No Zuma jet could help save SA R9bn - DA

DA Shadow minister for finance David Maynier. (Duncan Alfreds, Fin24)
DA Shadow minister for finance David Maynier. (Duncan Alfreds, Fin24)

Cape Town - President Jacob Zuma does not need a new jet, the Democratic Alliance has said in a new paper that aims to save South Africa over R9bn.

“First of all, the aircraft is new; secondly, it has been well maintained and it is literally in mint condition,” DA shadow minister for finance David Maynier told Fin24 about the current presidential jet.

The DA will submit a proposed Budget Amendment to the Standing Committee on Appropriations on Tuesday that aims to save the country R9.52bn.

"We don’t think that it is therefore warranted to spend an extra R3.9bn or R4bn particularly in this economic climate on the presidential jet."

Beyond the slashing of the jet, the DA proposed 399 amendments to the budget, including limiting SA’s investment into the Brics Bank, reducing expenditure on economic classifications and discretionary savings.

Tight timetable

The DA aims to use the savings to increase the Public Works budget by R1.2bn in an effort to create 180 000 jobs; increase Higher Education by R2.7bn to support 205 000 students; provide relief to poor households with R2.7bn in additional social grants, among its proposals.

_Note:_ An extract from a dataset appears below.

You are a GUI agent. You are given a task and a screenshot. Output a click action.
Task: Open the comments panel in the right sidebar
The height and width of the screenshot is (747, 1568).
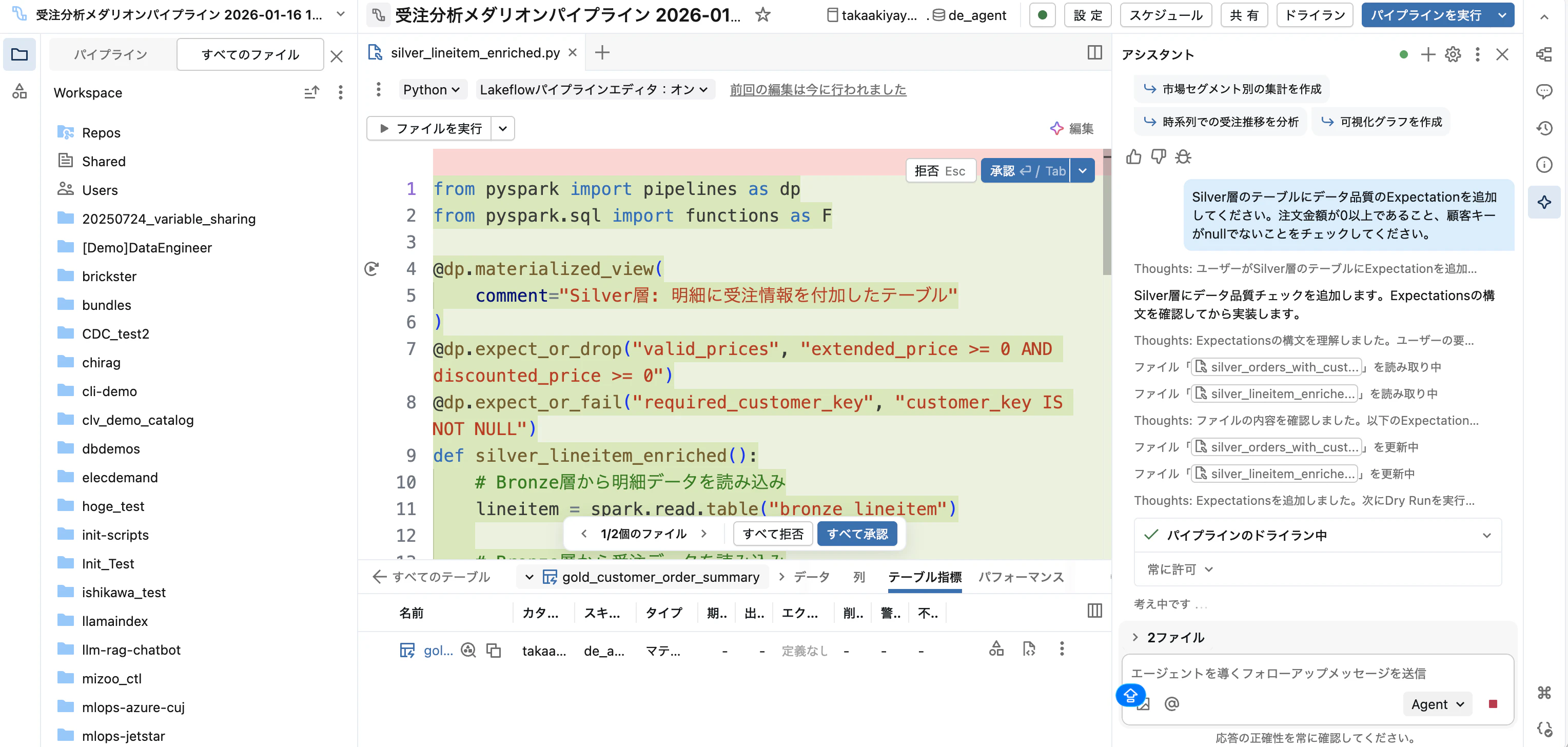tap(1545, 91)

In terms of social grants, the DA said that it was focused  on providing immediate relief, but wanted to ensure a larger pool of employed people.

“It’s not a question of looking at the amount of the grants in future years; we’ve got to ensure that people are able to sustain themselves without grants - that has to be the way one deals with incremental increases,” said Alf Lees, DA deputy shadow minister for finance.

Maynier conceded that the compilation of the amendments created a tight timetable for adoption.

“We would argue that there is in fact sufficient space in the programme, to deal with it [amendments]. All it would require would be for the committee obviously to make a recommendation to Parliament and for Parliament perhaps to delay the debate on the appropriations,” he said.

“This is the first time that we have attempted to amend the budget in Parliament and it is a learning curve,” Maynier added.

In his budget speech in February, Finance Minister Pravin Gordhan made no specific mention of the new presidential jet, but Maynier argued that it would be purchased.

“We, and certainly based on my past experience, believe that it is on the budget, but that it is hidden in the Special Defence Account,” said Maynier.

“That is where we believe the budget for the presidential jet is warehoused and that’s fairly consistent with my experience in the defence portfolio.”